Снова обнаружив себя посередине комнаты, Криандра выдохнула и обратила взгляд на багаж чародея: вещей, сложенных в одну кучу, заметно прибавилось, так как во время её работы со служанками несколько слуг в сопровождении солдат принесли всё, что она сама не смогла доставить сюда своими руками всего за один подход, – и теперь ей предстояло всё это расставить по тем местам, которые чародей посчитал бы наиболее удобными для себя. Держа в уме, как всё было расположено в его лагерном жилище, а затем — в комнате заброшенного хозяйства, зеленоглазая доверилась своей памяти, которая не всегда подбрасывала ей нужную информацию в виде чётко сформулированных мысленных фраз, и приступила к делу. Единственным, что потревожило Криандру, пока она занималась всем этим, была девушка, принёсшая поднос с горячим, которое ранее попросила приготовить зеленоглазая, – поставив поднос с закрытыми сосудами на письменный стол, она быстро откланялась, так толком и не выслушав высказанную в её адрес благодарность; Криандра же достала личную чашку чародея, из которой тот предпочитал пить, тщательно промыла её, поставила рядом со всем остальным и вернулась к своей задаче. «Если горячее уже принесли, — попутно подумалось ей, — то уже первый час ночи. Где же он бродит?» Сама зеленоглазая за временем не следила и возвращения чародея не жаждала, но любая неизвестная и непрогнозируемая вещь заведомо настораживала её, и она, действуя согласно всем правилам, хотела, чтобы её последовательность действовала и в обратную сторону. Будь ушедший непонятно куда антариец совершенно чужим для неё человеком, не имеющим над ней никакой власти, Криандра пожелала бы ему никогда не вернуться, но то, что он запаздывал, представлялось ей новой проблемой, вскоре взбудоражившей её слегка обманутые активной деятельностью нервы.

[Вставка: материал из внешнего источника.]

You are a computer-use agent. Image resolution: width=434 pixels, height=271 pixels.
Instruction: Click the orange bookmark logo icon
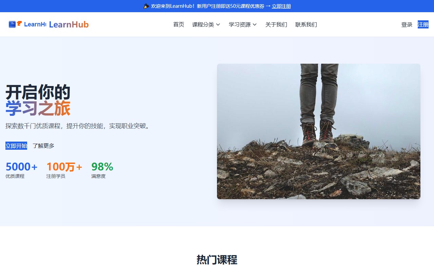[x=19, y=24]
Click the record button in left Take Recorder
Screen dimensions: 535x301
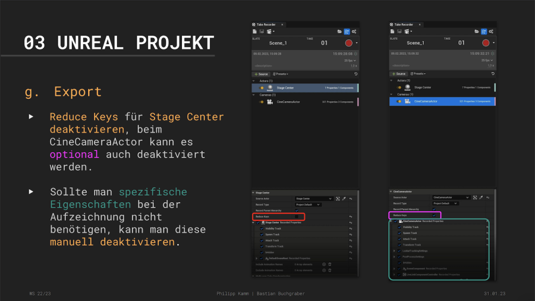click(348, 43)
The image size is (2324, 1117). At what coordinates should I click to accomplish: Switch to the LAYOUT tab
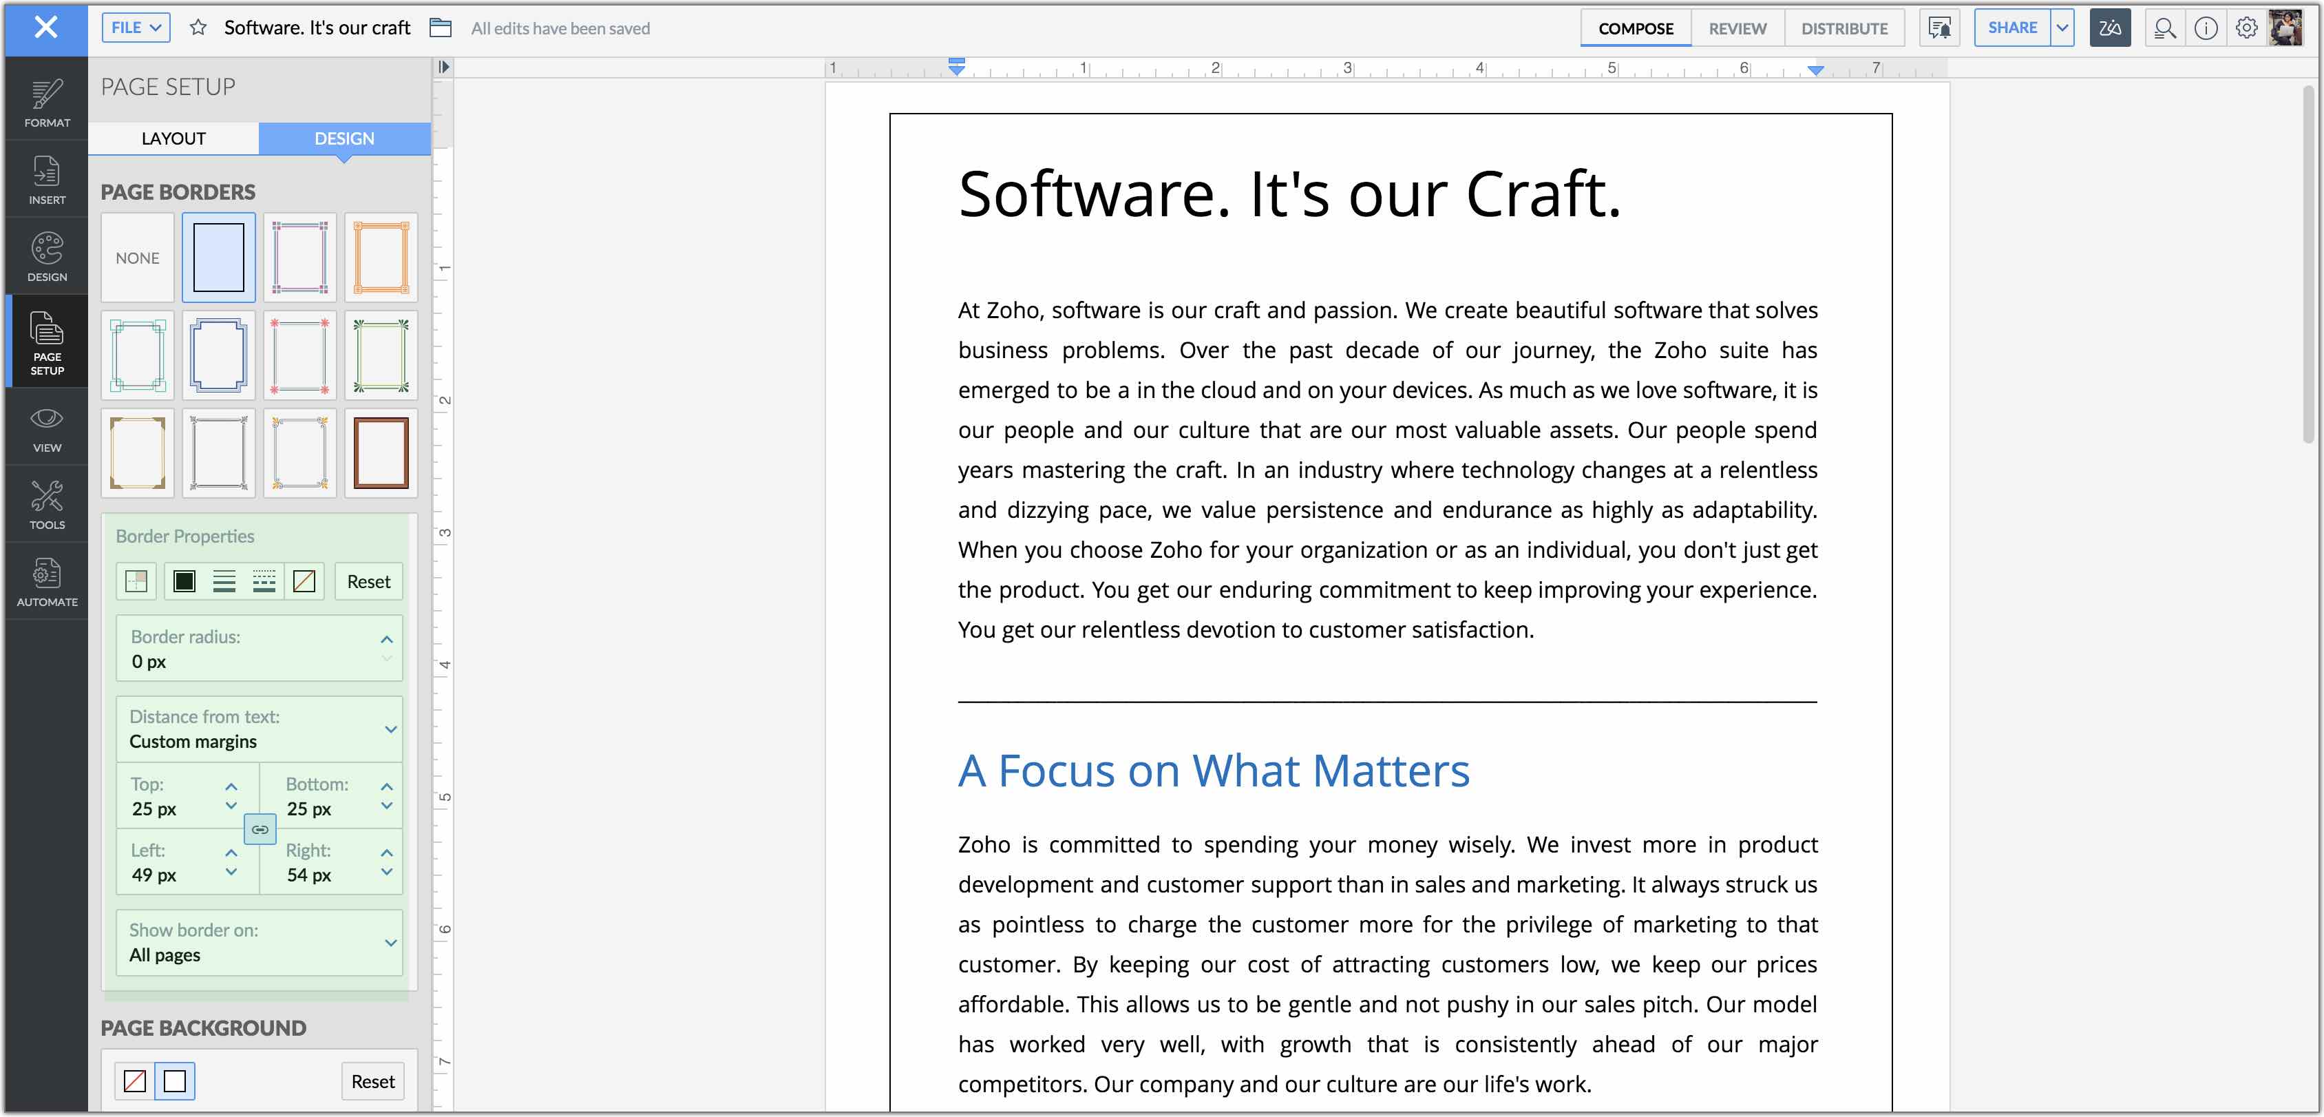click(x=173, y=138)
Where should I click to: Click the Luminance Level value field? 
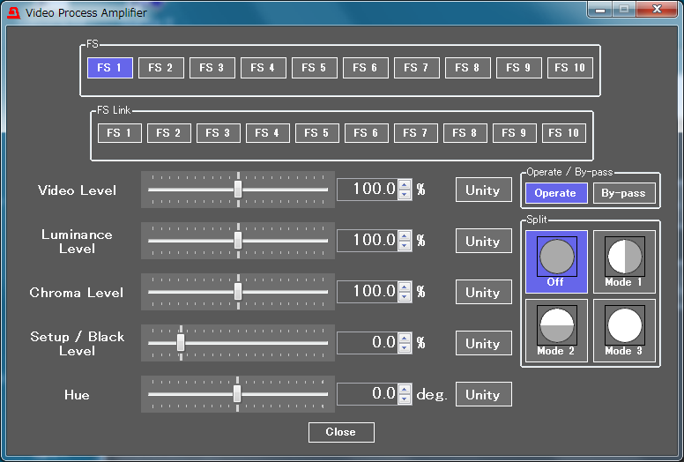[x=368, y=241]
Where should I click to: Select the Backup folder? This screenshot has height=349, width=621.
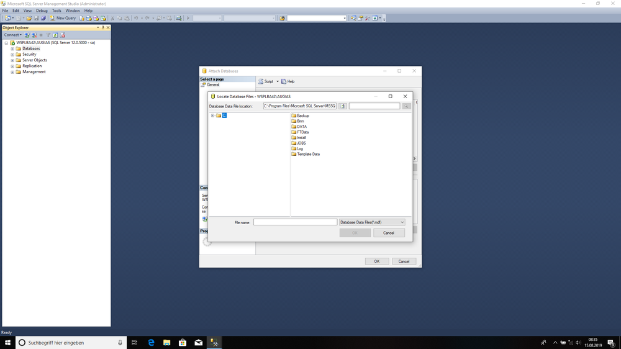pos(302,116)
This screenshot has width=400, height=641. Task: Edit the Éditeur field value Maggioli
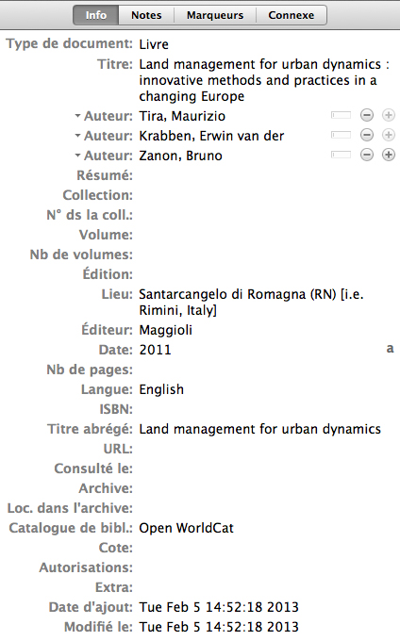pyautogui.click(x=166, y=330)
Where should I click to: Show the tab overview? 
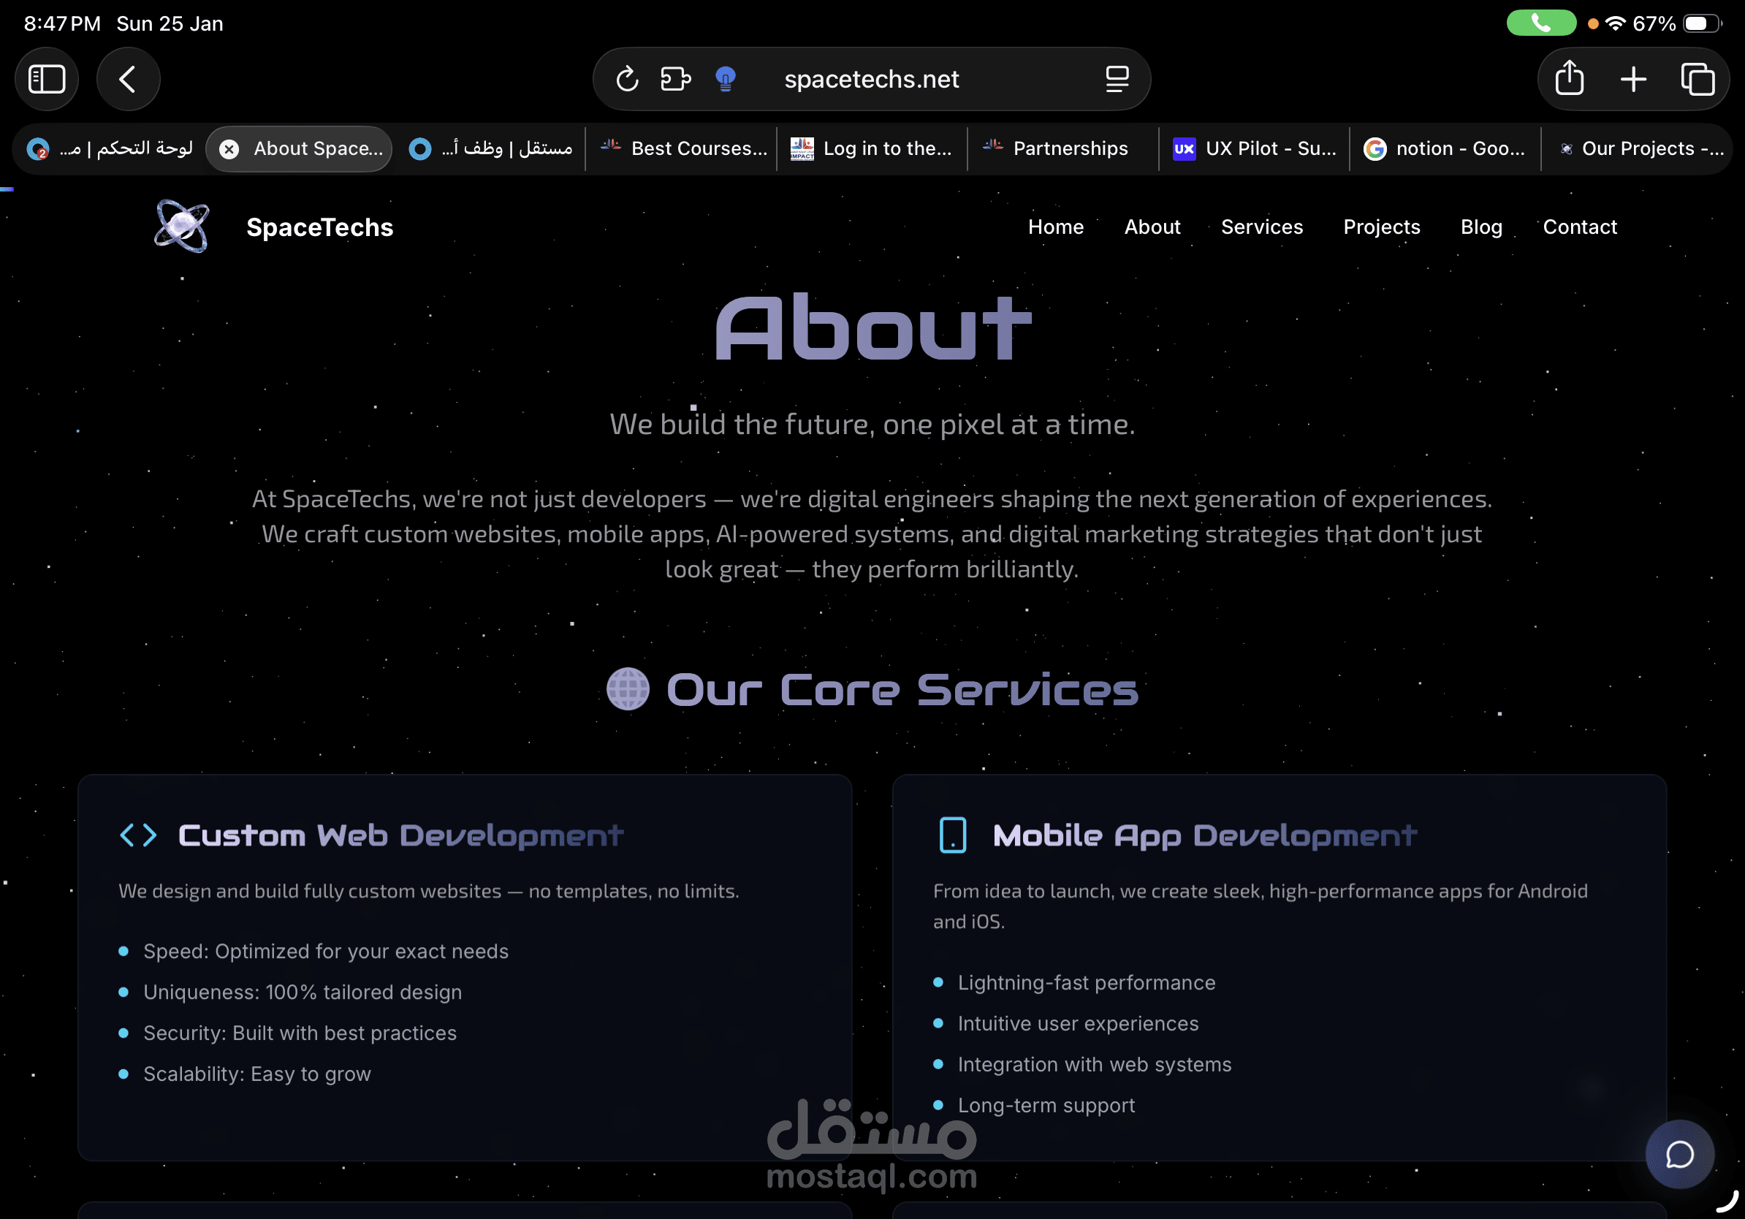coord(1697,79)
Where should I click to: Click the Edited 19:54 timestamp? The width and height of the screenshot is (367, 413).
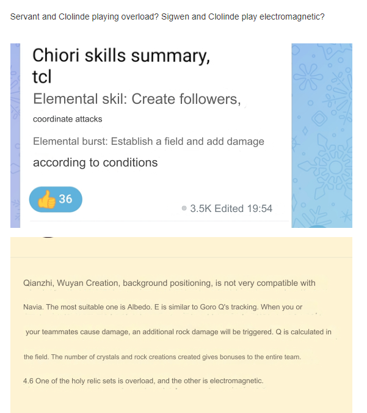[243, 208]
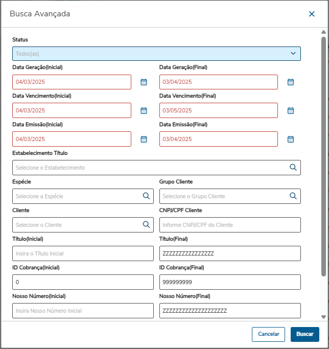This screenshot has width=329, height=349.
Task: Open calendar for Data Geração(Inicial)
Action: pos(144,82)
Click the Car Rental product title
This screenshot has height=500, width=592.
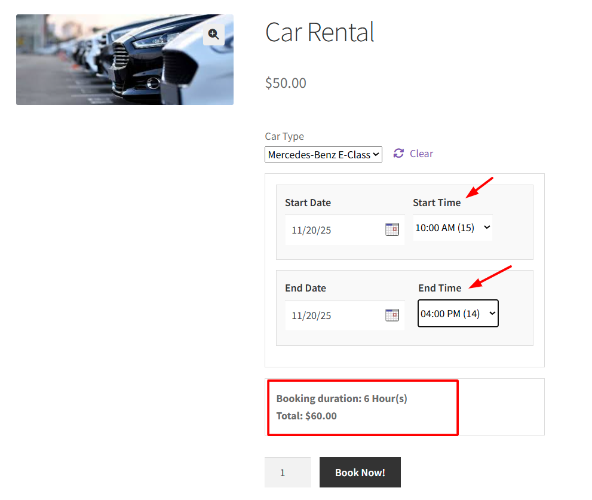pos(320,32)
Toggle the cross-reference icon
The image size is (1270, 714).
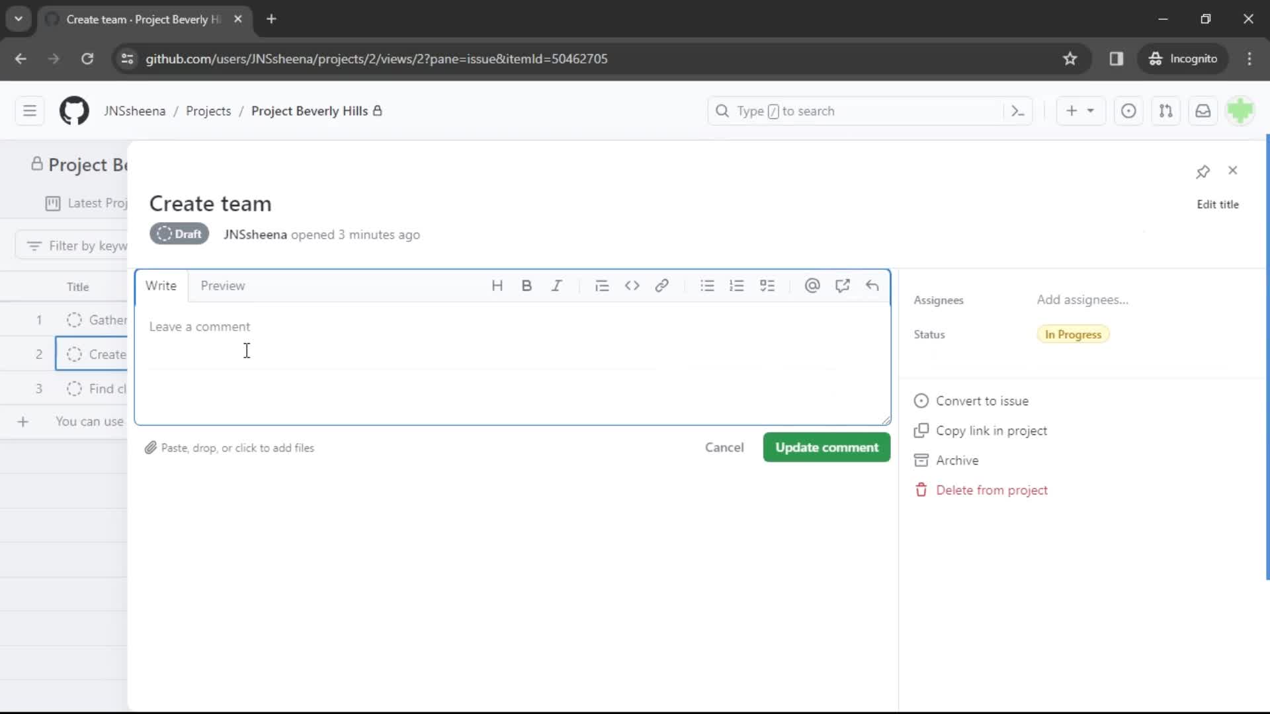click(843, 285)
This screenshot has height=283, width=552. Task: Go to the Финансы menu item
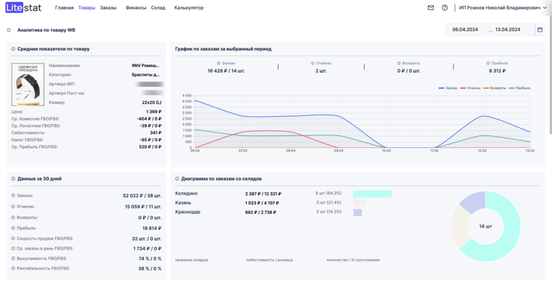(x=135, y=8)
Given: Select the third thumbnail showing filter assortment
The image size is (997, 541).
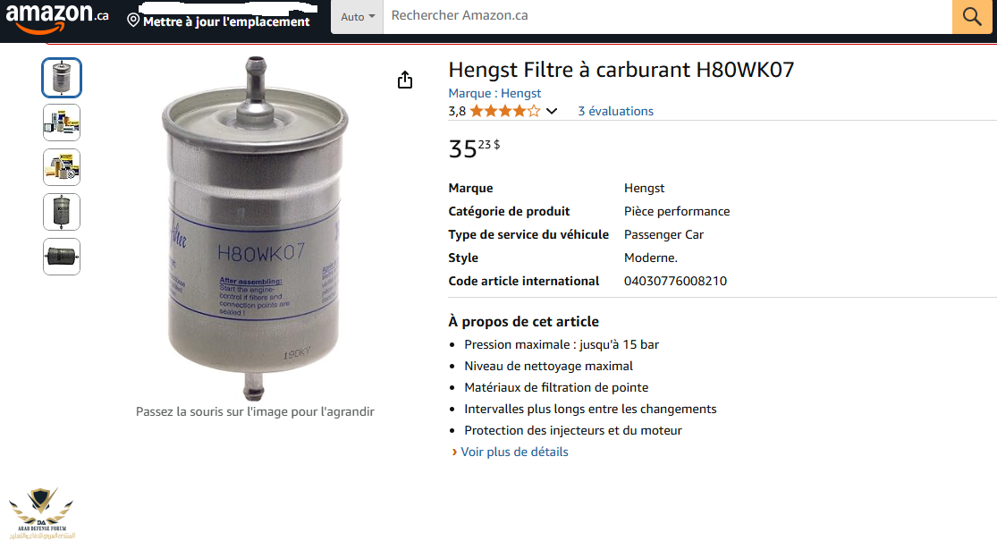Looking at the screenshot, I should pos(62,167).
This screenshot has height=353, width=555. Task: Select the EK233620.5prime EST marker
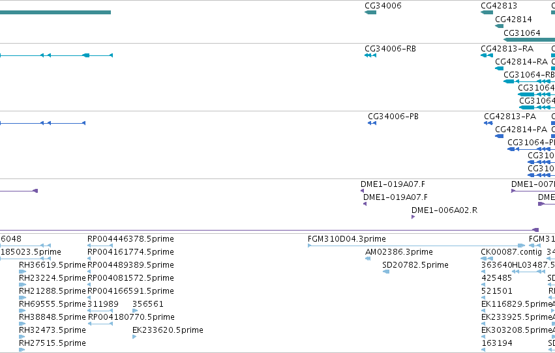click(134, 337)
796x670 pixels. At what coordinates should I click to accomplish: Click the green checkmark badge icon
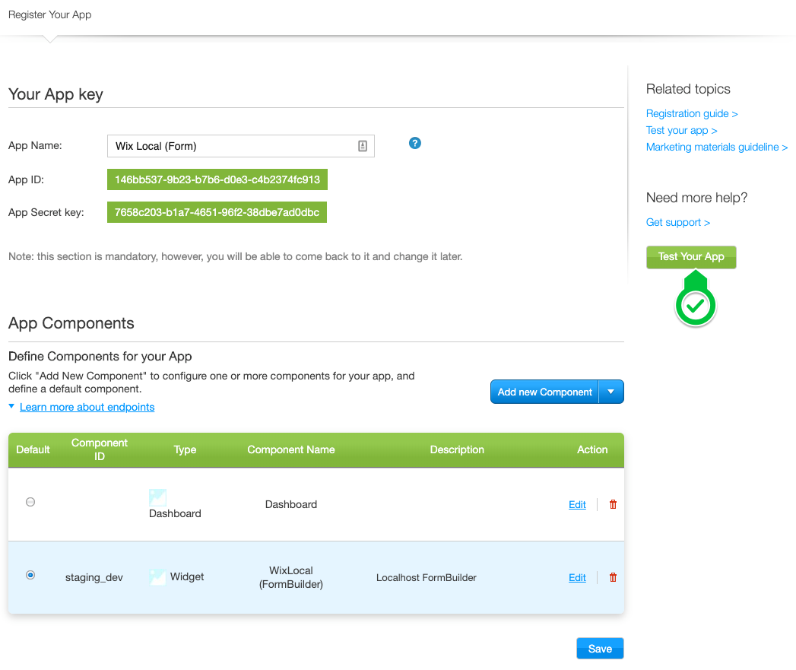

Закончив с расстановкой вещей из багажа, зеленоглазая снова испытала краткий приступ выскальзывания из реальности: её прошлое, да и настоящее тоже, словно бы на мгновение оторвались от неё, превратив текущий миг во что-то другое — не то, чем он являлся на самом деле. Криандра подошла к «своей» кровати, отодвинула покрывало и присела на самый краешек, взглядом широко раскрытых глаз обводя комнату. Наконец ей в голову пришла возможная причина такого странного самоощущения: она крылась во времени, проведённом со служанками. Зеленоглазая зашла в это огромное здание неизвестного ей города, практически доведённая до ручки событиями, невольной участницей которых она успела побывать, но эти несколько часов, сплошь переполненные взаимодействием с, в общем-то, приятными девушками, близкими ей по возрасту и далёкими по тому, что они испытывали внутри себя, позволили ей соприкоснуться с чувством, которое переполняло её, когда она находилась со своими подругами. Подумав о них… Даже не так! Скорее, позволив себе стремительную мысль о них, Криандра разбередила в себе что-то такое, что будто бы жило в самом центре её груди и теперь болезненно потянуло на себя все её рёбра. Мотая головой, словно это могло помочь ей прогнать прочь все нежелательные эмоции и размышления, она ухватилась за покрывало, на деле оказавшееся одеялом, и оно скользнуло вслед за настойчивым движением её руки. Силой переключив на него всё своё внимание, зеленоглазая поднялась на ноги и стащила этот большой кусок ткани со своей кровати. Он действительно был большим — размером в не менее чем два на два метра метра, — и наверняка тёплым, потому как он был простёган секторами, в которых чувствовалось что-то мягкое — возможно даже, что шерсть. Было видно, что это одеяло находилось в ежедневном пользовании, но сейчас оно пахло свежей стиркой, да и главное заключалось вовсе не в этом. Настоящее значение имело только то, что служанки постелили его на её кровать — а значит, какое-то время он побудет её.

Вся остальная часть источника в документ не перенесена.